- [Page text]
"""
Drilling Westward: Exploration of the Barnett Shale Moves As Far West As Stephenville
Posted on: Friday, 17 March 2006, 06:00 CST
By Dan Piller, Fort Worth Star-Telegram, Texas
Mar. 17--STEPHENVILLE -- Jim Tuell stands at a just-completed well site south of Stephenville, now the westernmost outpost of exploration for the Barnett Shale natural-gas field.
Tuell, president of Infinity Energy Resources of Denver, has marked his spot and has something to prove.
"We're producing gas and selling it," he said. "That's what we came here to do."
If Infinity's first glimmer of success is expanded and replicated, then the Barnett Shale's western boundary will edge from east of Granbury and Weatherford to include a line of counties including Hamilton, Bosque, Somervell, Erath, Palo Pinto and Jack.
Right now Erath County is just a drop in the Barnett Shale ocean, producing 261.1 million cubic feet of the Barnett's 465 billion cubic feet total last year. Of that Erath total, 250 million cubic feet came from Infinity's drilling program that reached 13 wells this month.
Conventional wisdom among geologists and engineers -- and expressed daily in the barbecue shacks in the area -- has been that Erath County is a production disaster waiting to happen. Although Erath's Barnett Shale wells are shallower, around 4,300 feet deep versus as much as 8,000 feet in other parts, the shale here is less than a third of the 300- to 400-foot thickness found elsewhere.
Furthermore, the Barnett Shale west of Hood and Parker counties is thought to contain oil -- the eastern fringe of the famous Ranger, Breckinridge, Desdemona and Stephens County oil fields, some of which began producing during World War I and died out shortly thereafter.
The oil, for all its historic glory for Texas, is considered bad for shale because it clogs the rock's permeability, hindering the release of gas.
That's the conventional wisdom. Infinity is trying to rewrite the book.
"We produced about 200 barrels of oil a month from the gas wells, but we also produce gas," says G.D. "Jerry" Gentry, Infinity's vice president of operations. "We are confident that we can produce a profitable gas field here."
"""
- [Your tasks]
1. Transcribe the Barnett Shale article from "Tuell, president of" up to and including "Pinto and Jack.".
2. Rewrite the records from their first line up to and including the line with "coordinates (57, 57).", switching "calendar" to "schedule" and leaving everything else as it is. Return only those lines.
The article and the records that follow it come from unrelated sources.

- [Data rows]
"""
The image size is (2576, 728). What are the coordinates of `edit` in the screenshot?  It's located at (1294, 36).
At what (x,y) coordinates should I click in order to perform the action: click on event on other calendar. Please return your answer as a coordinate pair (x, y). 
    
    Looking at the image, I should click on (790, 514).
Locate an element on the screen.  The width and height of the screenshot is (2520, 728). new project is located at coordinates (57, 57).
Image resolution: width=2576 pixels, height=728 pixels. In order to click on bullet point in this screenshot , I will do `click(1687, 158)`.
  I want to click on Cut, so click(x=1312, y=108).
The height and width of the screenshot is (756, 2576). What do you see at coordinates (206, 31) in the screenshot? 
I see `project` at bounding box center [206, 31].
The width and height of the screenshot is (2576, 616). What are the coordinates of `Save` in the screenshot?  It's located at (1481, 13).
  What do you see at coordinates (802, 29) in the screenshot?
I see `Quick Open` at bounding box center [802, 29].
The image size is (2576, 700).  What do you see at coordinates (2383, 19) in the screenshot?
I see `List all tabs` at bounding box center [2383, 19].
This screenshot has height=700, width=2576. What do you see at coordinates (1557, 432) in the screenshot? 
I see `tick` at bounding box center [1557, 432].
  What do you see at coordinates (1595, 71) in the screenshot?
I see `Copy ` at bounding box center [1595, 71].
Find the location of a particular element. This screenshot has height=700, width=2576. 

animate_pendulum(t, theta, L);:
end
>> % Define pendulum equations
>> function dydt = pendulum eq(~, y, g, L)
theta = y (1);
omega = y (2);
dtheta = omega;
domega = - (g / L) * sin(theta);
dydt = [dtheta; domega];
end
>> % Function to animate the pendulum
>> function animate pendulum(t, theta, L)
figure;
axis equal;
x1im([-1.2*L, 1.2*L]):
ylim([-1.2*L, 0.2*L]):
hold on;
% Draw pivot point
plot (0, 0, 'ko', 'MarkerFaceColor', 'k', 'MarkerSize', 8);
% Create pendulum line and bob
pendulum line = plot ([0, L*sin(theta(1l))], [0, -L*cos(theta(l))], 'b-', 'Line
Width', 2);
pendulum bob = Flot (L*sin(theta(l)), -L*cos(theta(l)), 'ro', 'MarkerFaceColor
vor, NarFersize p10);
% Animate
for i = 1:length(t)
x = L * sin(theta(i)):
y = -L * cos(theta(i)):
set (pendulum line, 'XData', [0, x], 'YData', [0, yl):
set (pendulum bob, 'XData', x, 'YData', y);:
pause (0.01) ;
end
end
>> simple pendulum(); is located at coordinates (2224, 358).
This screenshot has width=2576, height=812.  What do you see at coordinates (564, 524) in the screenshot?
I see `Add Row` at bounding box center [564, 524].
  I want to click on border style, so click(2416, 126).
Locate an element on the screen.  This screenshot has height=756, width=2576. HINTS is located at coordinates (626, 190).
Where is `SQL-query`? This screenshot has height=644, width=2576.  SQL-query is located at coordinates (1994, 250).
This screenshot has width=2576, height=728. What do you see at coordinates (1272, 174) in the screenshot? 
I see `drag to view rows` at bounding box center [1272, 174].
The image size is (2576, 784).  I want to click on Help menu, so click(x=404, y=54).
"""
- [Solutions per task]
1.
Tuell, president of Infinity Energy Resources of Denver, has marked his spot and has something to prove.
"We're producing gas and selling it," he said. "That's what we came here to do."
If Infinity's first glimmer of success is expanded and replicated, then the Barnett Shale's western boundary will edge from east of Granbury and Weatherford to include a line of counties including Hamilton, Bosque, Somervell, Erath, Palo Pinto and Jack.

2.
The image size is (2576, 728). What are the coordinates of `edit` in the screenshot?  It's located at (1294, 36).
At what (x,y) coordinates should I click in order to perform the action: click on event on other schedule. Please return your answer as a coordinate pair (x, y). 
    
    Looking at the image, I should click on (790, 514).
Locate an element on the screen.  The width and height of the screenshot is (2520, 728). new project is located at coordinates (57, 57).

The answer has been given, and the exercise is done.